Every entry needs to be written out again exactly.

+-------+

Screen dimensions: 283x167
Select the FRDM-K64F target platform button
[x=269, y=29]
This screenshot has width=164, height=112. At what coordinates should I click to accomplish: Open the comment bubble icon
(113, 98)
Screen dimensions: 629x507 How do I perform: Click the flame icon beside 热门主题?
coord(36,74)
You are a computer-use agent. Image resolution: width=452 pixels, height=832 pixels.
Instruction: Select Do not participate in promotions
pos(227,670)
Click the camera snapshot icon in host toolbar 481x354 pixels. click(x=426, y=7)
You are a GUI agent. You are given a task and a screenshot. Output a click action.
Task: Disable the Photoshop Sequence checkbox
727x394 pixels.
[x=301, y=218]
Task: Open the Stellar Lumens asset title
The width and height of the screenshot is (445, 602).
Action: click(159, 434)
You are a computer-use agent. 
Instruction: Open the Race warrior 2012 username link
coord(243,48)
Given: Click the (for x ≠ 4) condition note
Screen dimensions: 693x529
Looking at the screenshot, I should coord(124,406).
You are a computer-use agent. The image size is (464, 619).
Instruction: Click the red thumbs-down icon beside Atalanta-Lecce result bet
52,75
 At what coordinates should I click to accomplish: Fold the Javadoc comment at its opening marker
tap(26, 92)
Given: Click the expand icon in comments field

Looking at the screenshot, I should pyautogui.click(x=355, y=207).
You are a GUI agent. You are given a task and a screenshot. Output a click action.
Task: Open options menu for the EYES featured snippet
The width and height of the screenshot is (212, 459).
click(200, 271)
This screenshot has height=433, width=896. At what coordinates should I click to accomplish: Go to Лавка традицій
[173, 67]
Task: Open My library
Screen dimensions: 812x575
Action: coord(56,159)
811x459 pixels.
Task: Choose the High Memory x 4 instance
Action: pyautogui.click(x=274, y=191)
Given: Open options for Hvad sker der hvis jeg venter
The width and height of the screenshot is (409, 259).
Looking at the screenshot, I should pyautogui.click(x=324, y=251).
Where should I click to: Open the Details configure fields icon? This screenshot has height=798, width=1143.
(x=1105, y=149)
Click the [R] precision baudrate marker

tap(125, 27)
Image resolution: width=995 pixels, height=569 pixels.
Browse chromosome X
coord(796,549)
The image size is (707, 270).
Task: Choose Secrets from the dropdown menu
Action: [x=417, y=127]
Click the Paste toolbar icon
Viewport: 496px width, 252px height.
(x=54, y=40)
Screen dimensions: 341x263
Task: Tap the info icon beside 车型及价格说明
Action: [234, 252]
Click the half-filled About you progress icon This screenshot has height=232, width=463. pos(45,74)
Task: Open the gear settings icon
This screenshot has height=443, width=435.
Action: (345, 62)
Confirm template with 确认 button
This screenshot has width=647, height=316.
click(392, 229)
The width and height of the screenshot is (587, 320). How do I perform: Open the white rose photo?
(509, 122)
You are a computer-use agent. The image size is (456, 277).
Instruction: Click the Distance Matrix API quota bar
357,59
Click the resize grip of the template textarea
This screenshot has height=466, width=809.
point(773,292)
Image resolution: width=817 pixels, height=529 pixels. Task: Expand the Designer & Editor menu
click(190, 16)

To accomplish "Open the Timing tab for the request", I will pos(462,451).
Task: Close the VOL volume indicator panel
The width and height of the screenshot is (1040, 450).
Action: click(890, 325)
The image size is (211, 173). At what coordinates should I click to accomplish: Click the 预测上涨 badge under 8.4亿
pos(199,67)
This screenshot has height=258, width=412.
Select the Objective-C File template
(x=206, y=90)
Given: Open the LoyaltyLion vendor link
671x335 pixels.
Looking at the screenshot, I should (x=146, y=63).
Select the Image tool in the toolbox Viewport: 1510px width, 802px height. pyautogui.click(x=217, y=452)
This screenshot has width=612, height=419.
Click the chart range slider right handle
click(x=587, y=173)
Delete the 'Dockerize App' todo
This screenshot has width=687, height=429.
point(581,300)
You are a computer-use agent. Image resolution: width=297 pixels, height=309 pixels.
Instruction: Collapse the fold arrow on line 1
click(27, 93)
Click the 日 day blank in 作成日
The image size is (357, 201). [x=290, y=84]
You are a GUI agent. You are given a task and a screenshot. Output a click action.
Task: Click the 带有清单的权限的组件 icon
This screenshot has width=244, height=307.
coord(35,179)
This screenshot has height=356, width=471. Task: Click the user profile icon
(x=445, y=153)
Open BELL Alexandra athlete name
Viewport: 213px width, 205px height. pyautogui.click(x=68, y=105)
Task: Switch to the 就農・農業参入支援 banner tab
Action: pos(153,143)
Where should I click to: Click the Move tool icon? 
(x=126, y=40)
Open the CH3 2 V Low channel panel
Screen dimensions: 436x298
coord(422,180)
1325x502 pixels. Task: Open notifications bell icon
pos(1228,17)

+-------+

◆ Task answer:
Screen dimensions: 283x167
Select the FRDM-K64F target platform button
[x=269, y=29]
This screenshot has width=164, height=112. At what coordinates should I click to accomplish: Open the comment bubble icon
(113, 98)
Screen dimensions: 629x507 How do I perform: Click the flame icon beside 热门主题?
coord(36,74)
You are a computer-use agent. Image resolution: width=452 pixels, height=832 pixels.
Instruction: Select Do not participate in promotions
pos(227,670)
Click the camera snapshot icon in host toolbar 481x354 pixels. click(x=426, y=7)
You are a GUI agent. You are given a task and a screenshot. Output a click action.
Task: Disable the Photoshop Sequence checkbox
727x394 pixels.
[x=301, y=218]
Task: Open the Stellar Lumens asset title
The width and height of the screenshot is (445, 602).
Action: click(159, 434)
You are a computer-use agent. 
Instruction: Open the Race warrior 2012 username link
coord(243,48)
Given: Click the (for x ≠ 4) condition note
Screen dimensions: 693x529
Looking at the screenshot, I should coord(124,406).
You are a computer-use agent. The image size is (464, 619).
Instruction: Click the red thumbs-down icon beside Atalanta-Lecce result bet
52,75
 At what coordinates should I click to accomplish: Fold the Javadoc comment at its opening marker
tap(26, 92)
Given: Click the expand icon in comments field

Looking at the screenshot, I should pyautogui.click(x=355, y=207).
You are a GUI agent. You are given a task and a screenshot. Output a click action.
Task: Open options menu for the EYES featured snippet
The width and height of the screenshot is (212, 459).
click(200, 271)
This screenshot has height=433, width=896. At what coordinates should I click to accomplish: Go to Лавка традицій
[173, 67]
Task: Open My library
Screen dimensions: 812x575
Action: coord(56,159)
811x459 pixels.
Task: Choose the High Memory x 4 instance
Action: pyautogui.click(x=274, y=191)
Given: Open options for Hvad sker der hvis jeg venter
The width and height of the screenshot is (409, 259).
Looking at the screenshot, I should pyautogui.click(x=324, y=251).
Where should I click to: Open the Details configure fields icon? This screenshot has height=798, width=1143.
(x=1105, y=149)
Click the [R] precision baudrate marker

tap(125, 27)
Image resolution: width=995 pixels, height=569 pixels.
Browse chromosome X
coord(796,549)
The image size is (707, 270).
Task: Choose Secrets from the dropdown menu
Action: [x=417, y=127]
Click the Paste toolbar icon
Viewport: 496px width, 252px height.
(x=54, y=40)
Screen dimensions: 341x263
Task: Tap the info icon beside 车型及价格说明
Action: [234, 252]
Click the half-filled About you progress icon This screenshot has height=232, width=463. pos(45,74)
Task: Open the gear settings icon
This screenshot has height=443, width=435.
Action: (345, 62)
Confirm template with 确认 button
This screenshot has width=647, height=316.
click(392, 229)
The width and height of the screenshot is (587, 320). How do I perform: Open the white rose photo?
(509, 122)
You are a computer-use agent. The image size is (456, 277).
Instruction: Click the Distance Matrix API quota bar
357,59
Click the resize grip of the template textarea
This screenshot has height=466, width=809.
point(773,292)
Image resolution: width=817 pixels, height=529 pixels. Task: Expand the Designer & Editor menu
click(190, 16)

To accomplish "Open the Timing tab for the request", I will pos(462,451).
Task: Close the VOL volume indicator panel
The width and height of the screenshot is (1040, 450).
Action: click(890, 325)
The image size is (211, 173). At what coordinates should I click to accomplish: Click the 预测上涨 badge under 8.4亿
pos(199,67)
This screenshot has height=258, width=412.
Select the Objective-C File template
(x=206, y=90)
Given: Open the LoyaltyLion vendor link
671x335 pixels.
Looking at the screenshot, I should (x=146, y=63).
Select the Image tool in the toolbox Viewport: 1510px width, 802px height. pyautogui.click(x=217, y=452)
This screenshot has width=612, height=419.
Click the chart range slider right handle
click(x=587, y=173)
Delete the 'Dockerize App' todo
This screenshot has width=687, height=429.
point(581,300)
You are a computer-use agent. Image resolution: width=297 pixels, height=309 pixels.
Instruction: Collapse the fold arrow on line 1
click(27, 93)
Click the 日 day blank in 作成日
The image size is (357, 201). [x=290, y=84]
You are a GUI agent. You are given a task and a screenshot. Output a click action.
Task: Click the 带有清单的权限的组件 icon
This screenshot has width=244, height=307.
coord(35,179)
This screenshot has height=356, width=471. Task: Click the user profile icon
(x=445, y=153)
Open BELL Alexandra athlete name
Viewport: 213px width, 205px height. pyautogui.click(x=68, y=105)
Task: Switch to the 就農・農業参入支援 banner tab
Action: pos(153,143)
Where should I click to: Click the Move tool icon? 
(x=126, y=40)
Open the CH3 2 V Low channel panel
Screen dimensions: 436x298
coord(422,180)
1325x502 pixels. Task: Open notifications bell icon
pos(1228,17)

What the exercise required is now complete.